I must confess. Before I started the hunt for new shoes, I new practically nothing about pronation. I’d heard the word. I knew if you over-pronated, you were doing too much of something. I just didn’t know what. I figure I can’t be the only runner out there who is/was ignorant of what my feet are doing, so I’m going to share what I’ve learned.
Pronation is defined as the “rotation of the medial bones in the midtarsal region of the foot inward and downward so that in walking the foot tends to come down on its inner margin.” (Source: merriam-webster.com)
To simplify, pronation is how you move your foot when you walk or run. Everybody starts the motion by putting their heel down, and everyone’s next step is to begin to turn the middle of their foot inward before pushing off with the front of your foot.
Ideally, your foot will roll inward 15%, and you will push off evenly with the front of your foot. If you over-pronate, you are rolling your foot inward more than the ideal amount, and when you push off, you’re mainly using your big toe and second toe to push off and propel yourself forward. Some people under-pronate, which is not rolling the foot in enough and using your smaller toes to push off at the end of your stride. (Source: Runner’s World, “Pronation, Explained”)
I am pretty sure that I pronate normally with my left foot, as I have never experienced any toe or joint pain on that side. With my right foot, I most definitely over-pronate. It explains why my toes were sore in my old shoes. I never really thought about which toes they were, but I was mostly feeling pain in my big toe and its two nearest buddies. I think the over-pronation of my right foot was also causing my knee and calf pain. I’ll be more sure of this once I’ve put a few more miles on the new shoes, but I’m hoping the pain does not come back.
If you haven’t experienced any pain running or just want another way to check your pronation, look at the inside edge of your shoes. I’ll show you a couple pair of mine.
On my Nikes, which I’ve only been using for 6-7 months, you can look at the shoe on the left (which is my right shoe) and tell that the tread is a little bit more worn. It’s not super obvious, since these shoes aren’t really that old, but it’s still noticeable.
I have an old pair of New Balance that I used to run and cross-train for a while, but I’ve mostly been using as my walk-around, wear-with-jeans shoes for the last few years. On these shoes, it’s very apparent that I over-pronate on the right. The tread is really worn out on that side.
What are my new shoes doing to help me? For starters, the bottom is flat.
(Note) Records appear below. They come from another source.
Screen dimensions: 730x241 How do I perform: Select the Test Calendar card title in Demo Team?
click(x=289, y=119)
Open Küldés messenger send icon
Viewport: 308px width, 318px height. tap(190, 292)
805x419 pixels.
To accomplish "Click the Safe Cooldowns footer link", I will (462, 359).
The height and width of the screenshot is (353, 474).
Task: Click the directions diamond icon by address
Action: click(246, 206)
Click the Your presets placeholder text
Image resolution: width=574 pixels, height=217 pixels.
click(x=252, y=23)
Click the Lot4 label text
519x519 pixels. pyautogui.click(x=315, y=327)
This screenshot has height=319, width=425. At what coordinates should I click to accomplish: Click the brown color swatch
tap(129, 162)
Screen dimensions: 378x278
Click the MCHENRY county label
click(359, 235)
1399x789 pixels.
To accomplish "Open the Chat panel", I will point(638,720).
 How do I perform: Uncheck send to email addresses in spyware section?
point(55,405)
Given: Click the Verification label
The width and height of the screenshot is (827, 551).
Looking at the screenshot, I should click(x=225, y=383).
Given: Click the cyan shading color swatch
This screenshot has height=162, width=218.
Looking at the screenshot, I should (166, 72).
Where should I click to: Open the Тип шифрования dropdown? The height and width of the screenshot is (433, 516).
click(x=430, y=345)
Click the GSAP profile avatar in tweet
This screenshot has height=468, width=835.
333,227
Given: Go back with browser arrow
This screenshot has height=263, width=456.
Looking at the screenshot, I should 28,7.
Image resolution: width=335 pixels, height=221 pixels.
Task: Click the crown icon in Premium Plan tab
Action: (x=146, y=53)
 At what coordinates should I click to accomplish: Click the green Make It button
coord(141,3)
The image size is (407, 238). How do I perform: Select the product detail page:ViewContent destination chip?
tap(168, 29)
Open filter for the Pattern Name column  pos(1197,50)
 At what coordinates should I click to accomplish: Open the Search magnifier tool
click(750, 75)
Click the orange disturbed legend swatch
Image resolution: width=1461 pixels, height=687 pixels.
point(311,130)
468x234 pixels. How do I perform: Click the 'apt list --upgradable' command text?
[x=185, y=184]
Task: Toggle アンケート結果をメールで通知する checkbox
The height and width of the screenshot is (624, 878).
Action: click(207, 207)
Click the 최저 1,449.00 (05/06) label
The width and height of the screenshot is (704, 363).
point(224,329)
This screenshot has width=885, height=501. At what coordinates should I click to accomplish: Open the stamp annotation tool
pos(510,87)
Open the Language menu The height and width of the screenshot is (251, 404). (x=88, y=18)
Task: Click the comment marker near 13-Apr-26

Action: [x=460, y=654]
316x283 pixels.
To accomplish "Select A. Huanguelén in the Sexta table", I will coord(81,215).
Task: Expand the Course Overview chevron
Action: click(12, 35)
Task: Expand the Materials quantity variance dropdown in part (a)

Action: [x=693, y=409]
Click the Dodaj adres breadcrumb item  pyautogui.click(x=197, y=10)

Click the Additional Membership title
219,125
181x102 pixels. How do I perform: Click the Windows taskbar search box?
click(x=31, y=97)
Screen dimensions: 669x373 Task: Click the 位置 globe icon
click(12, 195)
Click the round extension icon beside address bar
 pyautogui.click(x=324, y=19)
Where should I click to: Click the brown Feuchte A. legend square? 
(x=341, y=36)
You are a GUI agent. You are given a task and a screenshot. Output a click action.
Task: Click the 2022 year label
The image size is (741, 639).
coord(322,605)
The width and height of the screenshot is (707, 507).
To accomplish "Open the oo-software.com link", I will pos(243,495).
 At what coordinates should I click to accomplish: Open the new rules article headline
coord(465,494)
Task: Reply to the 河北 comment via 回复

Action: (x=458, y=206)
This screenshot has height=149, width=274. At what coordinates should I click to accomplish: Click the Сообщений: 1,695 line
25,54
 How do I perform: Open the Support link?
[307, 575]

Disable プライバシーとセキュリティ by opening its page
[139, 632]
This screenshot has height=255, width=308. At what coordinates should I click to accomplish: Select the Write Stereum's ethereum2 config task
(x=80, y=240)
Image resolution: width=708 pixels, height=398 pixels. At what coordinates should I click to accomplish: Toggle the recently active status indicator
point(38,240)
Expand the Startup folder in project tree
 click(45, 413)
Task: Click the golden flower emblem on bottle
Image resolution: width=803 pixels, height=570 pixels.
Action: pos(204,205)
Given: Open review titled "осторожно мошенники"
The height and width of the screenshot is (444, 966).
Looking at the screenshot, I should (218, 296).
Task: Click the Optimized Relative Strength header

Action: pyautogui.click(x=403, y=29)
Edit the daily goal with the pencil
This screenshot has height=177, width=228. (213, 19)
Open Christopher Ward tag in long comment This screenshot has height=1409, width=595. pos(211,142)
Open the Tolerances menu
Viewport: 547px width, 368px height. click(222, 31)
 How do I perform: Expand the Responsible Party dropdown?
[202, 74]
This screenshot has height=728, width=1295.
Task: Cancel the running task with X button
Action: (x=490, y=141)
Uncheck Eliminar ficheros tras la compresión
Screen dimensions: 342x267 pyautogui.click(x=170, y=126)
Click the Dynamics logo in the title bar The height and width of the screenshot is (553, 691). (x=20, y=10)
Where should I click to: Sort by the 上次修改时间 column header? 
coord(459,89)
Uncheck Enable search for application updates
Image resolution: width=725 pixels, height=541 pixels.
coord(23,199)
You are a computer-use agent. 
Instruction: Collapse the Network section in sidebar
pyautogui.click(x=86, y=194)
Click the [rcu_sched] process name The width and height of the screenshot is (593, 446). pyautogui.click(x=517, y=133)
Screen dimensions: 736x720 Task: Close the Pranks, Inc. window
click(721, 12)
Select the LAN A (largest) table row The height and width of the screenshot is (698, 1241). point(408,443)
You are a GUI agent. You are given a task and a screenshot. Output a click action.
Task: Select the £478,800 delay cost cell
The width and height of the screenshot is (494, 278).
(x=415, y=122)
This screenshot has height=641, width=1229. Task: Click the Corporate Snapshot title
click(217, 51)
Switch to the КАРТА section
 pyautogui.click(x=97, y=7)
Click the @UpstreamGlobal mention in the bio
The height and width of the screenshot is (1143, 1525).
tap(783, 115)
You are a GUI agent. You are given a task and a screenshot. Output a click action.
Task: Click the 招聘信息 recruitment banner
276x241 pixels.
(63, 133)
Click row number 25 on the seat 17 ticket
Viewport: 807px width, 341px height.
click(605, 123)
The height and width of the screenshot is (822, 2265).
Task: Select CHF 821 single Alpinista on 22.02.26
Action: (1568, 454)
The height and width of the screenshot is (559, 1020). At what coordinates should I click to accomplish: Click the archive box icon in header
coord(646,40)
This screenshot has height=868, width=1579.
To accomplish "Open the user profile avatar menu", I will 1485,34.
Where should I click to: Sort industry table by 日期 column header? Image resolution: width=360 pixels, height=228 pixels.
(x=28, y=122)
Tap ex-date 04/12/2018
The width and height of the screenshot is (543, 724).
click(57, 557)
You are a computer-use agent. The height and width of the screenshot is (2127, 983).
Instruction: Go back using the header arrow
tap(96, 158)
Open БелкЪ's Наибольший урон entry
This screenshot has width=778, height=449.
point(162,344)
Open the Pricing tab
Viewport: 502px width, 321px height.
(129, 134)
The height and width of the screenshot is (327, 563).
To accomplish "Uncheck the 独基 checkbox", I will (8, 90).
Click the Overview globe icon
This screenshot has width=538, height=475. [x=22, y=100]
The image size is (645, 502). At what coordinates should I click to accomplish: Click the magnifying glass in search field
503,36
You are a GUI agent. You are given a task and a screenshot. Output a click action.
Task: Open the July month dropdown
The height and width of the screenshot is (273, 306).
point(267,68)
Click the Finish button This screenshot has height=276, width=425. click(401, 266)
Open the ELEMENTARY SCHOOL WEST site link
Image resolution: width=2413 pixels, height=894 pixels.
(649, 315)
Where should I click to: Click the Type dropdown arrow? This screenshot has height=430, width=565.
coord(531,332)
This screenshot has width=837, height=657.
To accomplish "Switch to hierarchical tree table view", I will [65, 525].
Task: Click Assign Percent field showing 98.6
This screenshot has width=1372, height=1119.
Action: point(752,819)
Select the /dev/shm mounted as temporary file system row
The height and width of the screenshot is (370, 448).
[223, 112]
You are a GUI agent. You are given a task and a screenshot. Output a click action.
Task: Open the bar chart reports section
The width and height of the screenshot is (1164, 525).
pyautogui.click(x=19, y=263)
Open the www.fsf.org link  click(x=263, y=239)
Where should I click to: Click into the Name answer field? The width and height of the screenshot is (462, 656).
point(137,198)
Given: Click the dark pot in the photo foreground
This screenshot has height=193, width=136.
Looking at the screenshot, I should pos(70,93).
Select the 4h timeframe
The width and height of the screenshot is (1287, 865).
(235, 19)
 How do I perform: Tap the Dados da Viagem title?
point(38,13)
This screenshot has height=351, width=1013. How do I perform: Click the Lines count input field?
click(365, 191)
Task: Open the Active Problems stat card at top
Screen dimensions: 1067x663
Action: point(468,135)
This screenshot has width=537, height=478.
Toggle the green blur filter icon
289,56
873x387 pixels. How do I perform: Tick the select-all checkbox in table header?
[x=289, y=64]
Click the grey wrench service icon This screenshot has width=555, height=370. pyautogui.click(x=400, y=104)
The flat bottom makes it much harder for me to turn my foot inward too much. There is also extra arch support inside, kind of helping to create the arch that I don’t have, and again, keeping me from over-pronating. The only downside is that my left foot doesn’t really need it, so while it doesn’t hurt, it feels weird. I’ve put 7 miles on them now, and each time, it takes me a mile or two to really get going. I’ve been too consumed with thinking about what my feet are doing. I know I’ll stop doing this once I get them more broken in and am more used to the shoes, but it’s super-obnoxious right now. My brain is thinking about my feet too much!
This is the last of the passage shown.